Les avocats des Etats membres devraient s’unir pour porter ces questions devant les tribunaux.

La société civile peut révoquer le droit d’accès aux produits israéliens et Clare Short d’évoquer les actions BDS (Boycott, désinvestissement, sanctions) diverses.

Communiqué de presse 4                           

Tribunal Russell sur la Palestine

La séance de l’après-midi du tribunal Russell sur la Palestine, mardi 2 mars 2010, à Barcelone, a été consacrée aux thèmes suivants : le blocus de Gaza et l’opération « plomb durci », et le Mur construit dans les territoires palestiniens occupés.

Membre du jury, Mme Gisèle Halimi commença par lire un communiqué sur une frégate française « Germinal » qui effectue des missions de surveillance au large de Gaza en coopération avec Egypte et Israël ; Question : y a-t-il ici un acte concret de complicité d’un Etat européen avec Israël ? Elle demande que se poursuive l’enquête à ce sujet.

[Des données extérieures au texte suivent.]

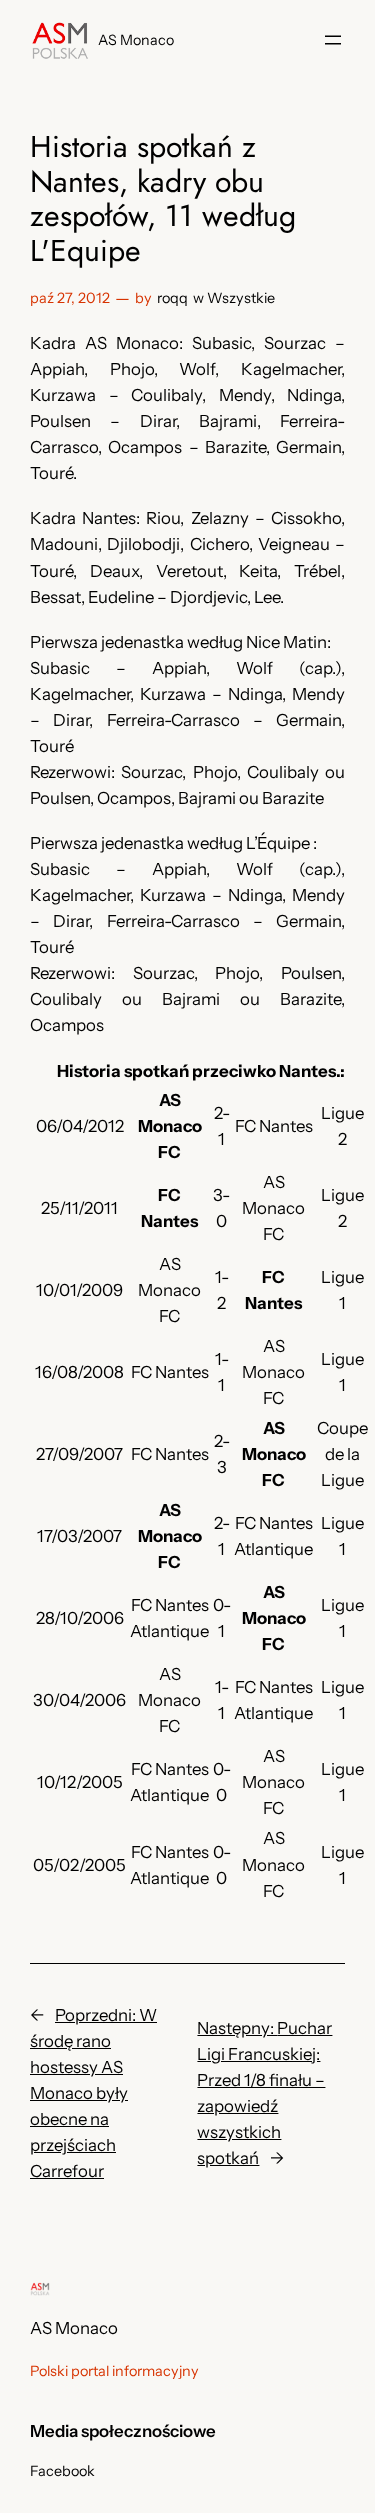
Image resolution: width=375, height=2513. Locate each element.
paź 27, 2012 (70, 298)
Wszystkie (241, 298)
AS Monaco (136, 40)
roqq (172, 298)
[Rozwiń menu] (333, 40)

Le Blocus de Gaza et les ravages de l’opération « Plomb durci » ont été détaillés par d’abord par le docteur Derek Summerfield (UK, médecin psychiatre). En 2003 déjà, rappela-t-il, un rapporteur des NU parlait de catastrophe humanitaire, depuis la plupart des habitants de Gaza dépendent de l’aide humanitaire. Il décrivit la situation sanitaire effroyable des femmes et des enfants. « Gaza est une prison dont Israël a jeté les clefs par la fenêtre ». Cet Etat appelle « dommages collatéraux » ses attaques contre des populations civiles. Et les Etats européens sont complices. Ainsi, à Gaza les installations de purification d’eau sont détruites et 70 millions de litres d’eau souillée sont rejetés à la mer. L’’élevage, la construction de routes, de maisons, d’écoles tout est suspendu faute de moyens de constructions. 95% des installations industrielles fonctionnent au minimum ou sont fermées. Il n’y a plus assez de fournitures alimentaires, 61 % enfants de moins de 5 ans souffrent de la faim. Début 2008, la fourniture en nourriture a tellement diminué que l’aide internationale essayait de renforcer l’apport en protéine, moins d’un cinquième de cette aide alimentaire arrivait à la population à cause du blocus. La moitié de la population dépend de l’aide, plus de la moitié achète à crédit. 37 % population est au chômage, les indices de pauvreté sont montés jusqu’à 69 %. L’ONU parle de misère absolue. On empêche juste qu’ils meurent de faim, « la faim est une arme contre la population », s’indigne dr. Summerfield.

L’UE a permis le développement de cette situation en cautionnant cet état de fait malgré le fait que les Conventions de Genève obligent les occupants à faire acheminer les vivres et les médicaments aux populations civiles. Or, l’UE ne dit pas que le blocus est illégal malgré le fait qu’il constitue une série de violations des droits humains.

Les hôpitaux de Gaza n’ont pas de chauffage et sont souvent privés d’électricité, les médicaments de base manquent. Des malades n’ont pu sortir de Gaza pour se faire opérer, beaucoup sont morts à cause de cela. Des Gazaouites qui obtiennent quand même de sortir de Gaza sont arrêtés, interrogés, menacés de mort s’ils ne parlent pas. 200 personnes sont mortes en attente de permis de sortir de Gaza.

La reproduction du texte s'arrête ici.